Brazilian fashion designer (born 1964)

Francisco Costa (born 10 May 1964) is a Brazilian designer. He worked as the Women's Creative Director of Calvin Klein Collection and has launched his own beauty line, Costa Brazil.

==Early life and education==
Costa is the second youngest of five children. He grew up in Guarani, Brazil, where his mother, Maria-Francisca, owned a children's wear factory. She began her business producing dresses commissioned by a traveling salesman. Costa's father, Jacy Neves da Costa, ran a small ranch.

Following his mother's death in 1981, he left with a friend for New York City in 1985. He was twenty-one and spoke no English at the time. He enrolled in a language class at Hunter College and took courses at the Fashion Institute of Technology at night.
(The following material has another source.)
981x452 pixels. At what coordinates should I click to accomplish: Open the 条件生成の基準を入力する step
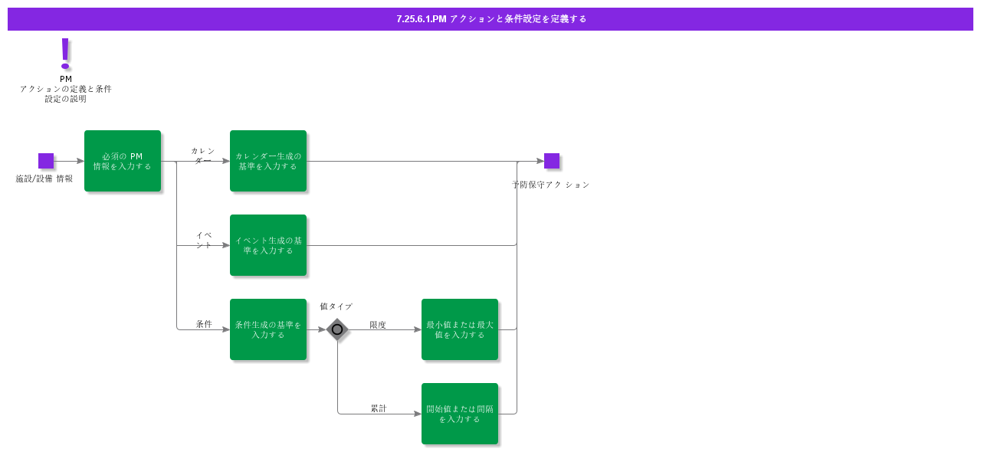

He obtained employment with Herbert Rounick, whose Seventh Avenue (Manhattan) company made dresses for Oscar de la Renta and Bill Blass. Costa went to work for de la Renta after Rounick's death, designing for the firm's Japanese licenses. Costa credits de la Renta with teaching him the most about both designing clothes and life. He remained with the company for five years.

==Career==
===Women's Creative Director, Calvin Klein Collection===
Klein's partner, Barry Schwartz, introduced Costa to Klein in 2001. Costa joined the Klein design group after working for Gucci, where he was an assistant to
Tom Ford. Their first collaboration is known as the Cher Collection. Costa was mentioned as a possible replacement when Ford retired from designing for Gucci and Yves Saint Laurent, in late 2003.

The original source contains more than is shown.